[Records for this exercise]

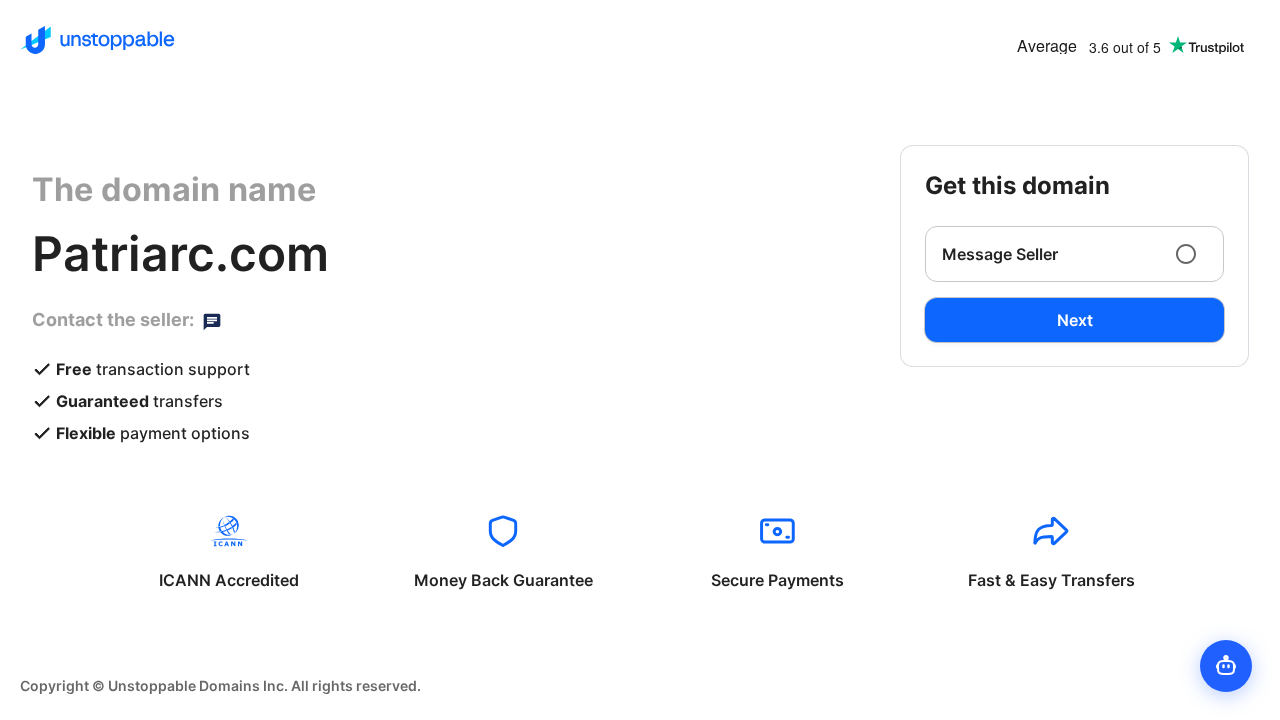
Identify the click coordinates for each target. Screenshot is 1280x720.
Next (1075, 320)
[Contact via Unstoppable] (212, 320)
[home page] (97, 40)
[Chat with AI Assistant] (1226, 666)
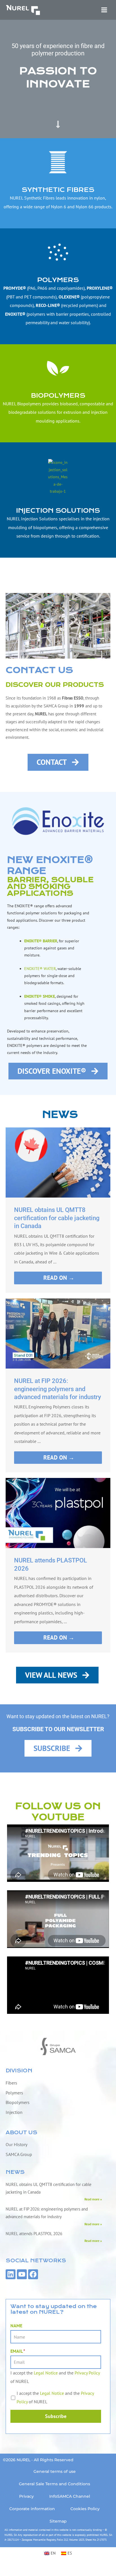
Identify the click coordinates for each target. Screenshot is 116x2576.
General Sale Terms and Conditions (54, 2483)
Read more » (93, 2199)
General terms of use (55, 2471)
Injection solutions (58, 510)
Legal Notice (46, 2373)
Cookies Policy (85, 2508)
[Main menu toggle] (104, 10)
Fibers (11, 2083)
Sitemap (58, 2521)
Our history (16, 2144)
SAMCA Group (19, 2154)
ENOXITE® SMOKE (39, 996)
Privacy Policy (87, 2373)
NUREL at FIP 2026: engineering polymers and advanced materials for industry (57, 1388)
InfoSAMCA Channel (69, 2496)
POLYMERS (58, 280)
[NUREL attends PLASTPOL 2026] (58, 1512)
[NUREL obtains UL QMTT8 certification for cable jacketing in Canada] (58, 1162)
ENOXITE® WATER (40, 968)
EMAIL (17, 2351)
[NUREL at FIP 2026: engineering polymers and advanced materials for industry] (58, 1332)
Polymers (14, 2093)
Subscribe (55, 2416)
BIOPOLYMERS (58, 395)
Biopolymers (18, 2102)
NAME (16, 2325)
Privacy (26, 2496)
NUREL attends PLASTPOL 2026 (34, 2233)
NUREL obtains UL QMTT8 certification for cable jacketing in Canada (56, 1217)
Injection (14, 2112)
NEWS (15, 2172)
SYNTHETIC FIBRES (58, 190)
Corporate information (32, 2508)
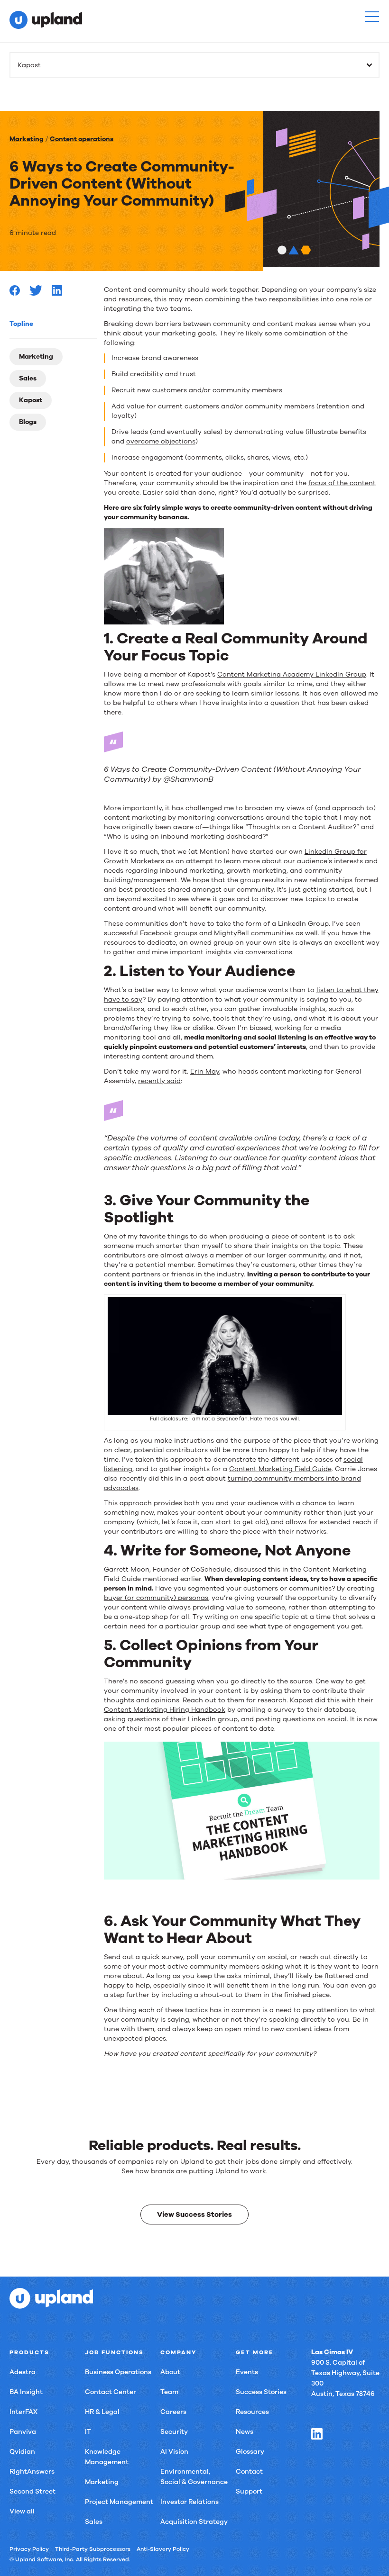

[/Records for this exercise]

Leave nothing out but the pictures when transcribing the records.

## Response below
Identify the click coordinates for each target. Screenshot is 1280x720.
Next (1075, 320)
[Contact via Unstoppable] (212, 320)
[home page] (97, 40)
[Chat with AI Assistant] (1226, 666)
Identify the click coordinates for each target. Screenshot is 116x2576.
General Sale Terms and Conditions (54, 2483)
Read more » (93, 2199)
General terms of use (55, 2471)
Injection solutions (58, 510)
Legal Notice (46, 2373)
Cookies Policy (85, 2508)
[Main menu toggle] (104, 10)
Fibers (11, 2083)
Sitemap (58, 2521)
Our history (16, 2144)
SAMCA Group (19, 2154)
ENOXITE® SMOKE (39, 996)
Privacy Policy (87, 2373)
NUREL at FIP 2026: engineering polymers and advanced materials for industry (57, 1388)
InfoSAMCA Channel (69, 2496)
POLYMERS (58, 280)
[NUREL attends PLASTPOL 2026] (58, 1512)
[NUREL obtains UL QMTT8 certification for cable jacketing in Canada] (58, 1162)
ENOXITE® WATER (40, 968)
EMAIL (17, 2351)
[NUREL at FIP 2026: engineering polymers and advanced materials for industry] (58, 1332)
Polymers (14, 2093)
Subscribe (55, 2416)
BIOPOLYMERS (58, 395)
Biopolymers (18, 2102)
NAME (16, 2325)
Privacy (26, 2496)
NUREL attends PLASTPOL 2026 (34, 2233)
NUREL obtains UL QMTT8 certification for cable jacketing in Canada (56, 1217)
Injection (14, 2112)
NEWS (15, 2172)
SYNTHETIC FIBRES (58, 190)
Corporate information (32, 2508)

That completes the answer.